The ESF workshop identified the need to build momentum behind glycoscience, whose importance has been grossly undervalued, and in particular to boost European research. "We decided that we need to all speak with one voice through a single organisation in Europe so we have agreed to expand the UK based Glycoscience Forum, of which I am Executive Secretary, to become the Euroglycosciences Forum. We also decided this should be reflected by recruitment of members throughout Europe onto committees," said Merry. "We agreed that although we have world class expertise in many areas (and if fact are world leaders in some) we do not have the same presence and image as has been forged by our colleagues in USA and Japan."

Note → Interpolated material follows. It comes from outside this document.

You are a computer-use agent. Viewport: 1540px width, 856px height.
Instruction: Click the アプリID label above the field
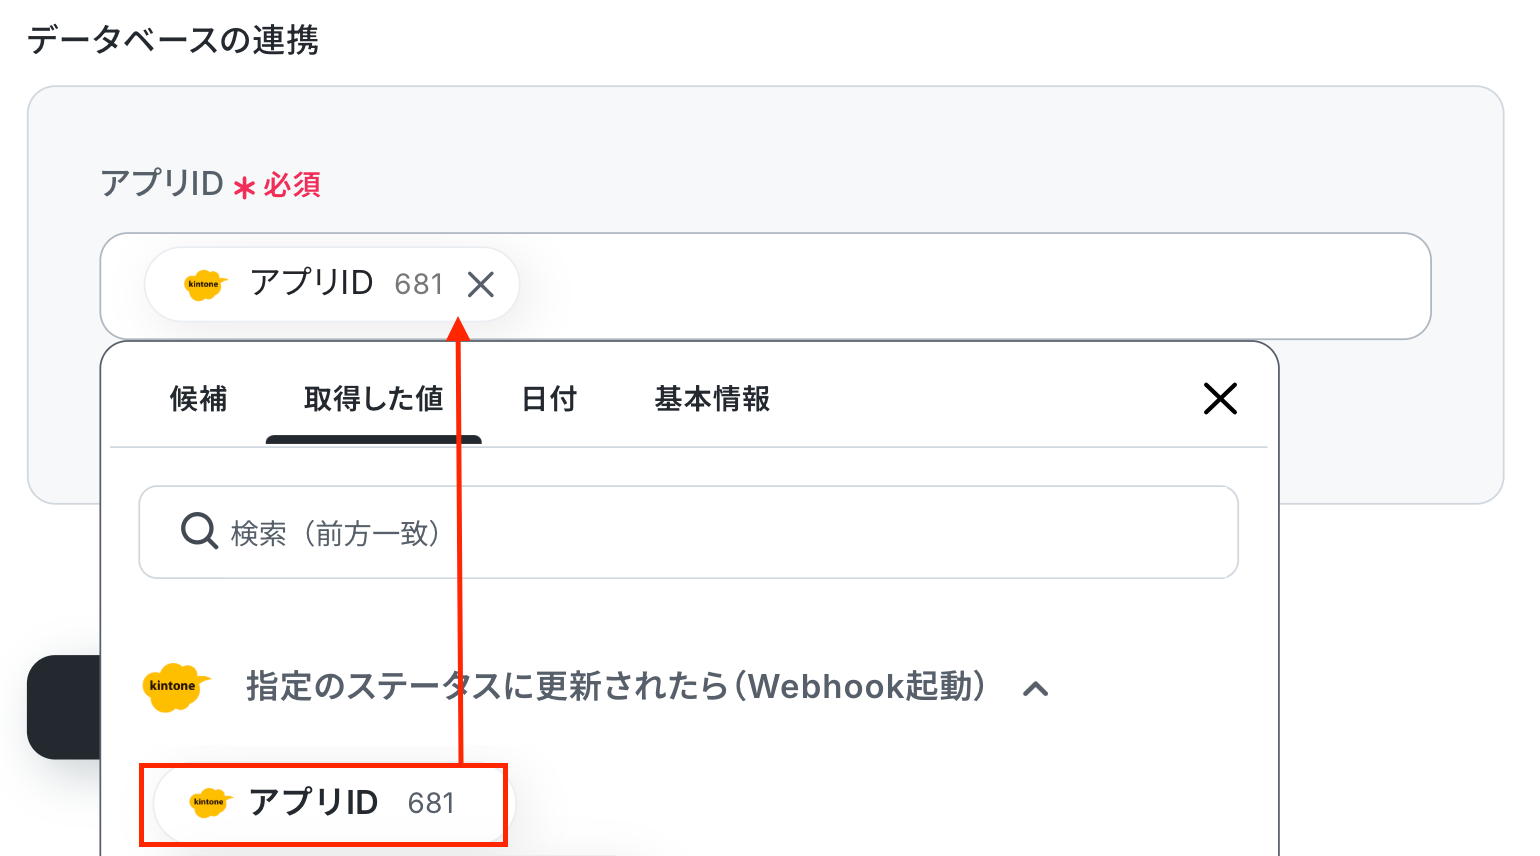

Equally the profile of the field needs boosting not just among the public, but also within the scientific community, which has tended to downplay the importance of glycoscience partly because it seems too complicated to understand and analyse. "The chemistry of glycoscience is extremely difficult," Merry admitted. But it is possible to simplify the chemistry and define it in terms of essential active constituents and interactions, as has been done for DNA and proteins, which are built up from more straightforward components, respectively nucleic acids and amino acids. According to Merry a similar rationalisation is needed for carbohydrates to bring glycomics - the science of sugars in general - onto the same footing as genomics (genes) and proteomics (proteins).
It is vital that this task is achieved since glycomics, genomics and proteomics are all equal cogs in the overall mechanism of biology, to the extent that progress in developing therapies depends on integrating the three together rather than advancing on one front while ignoring another.
The ESF Exploratory Workshop, Glycoscience Comes Of Age, was held at Kolocep, Croatia, in May 2007. The stage was set for a coordinated but flexible European glycoscience programme mediated by a forum of members from a number of different disciplines.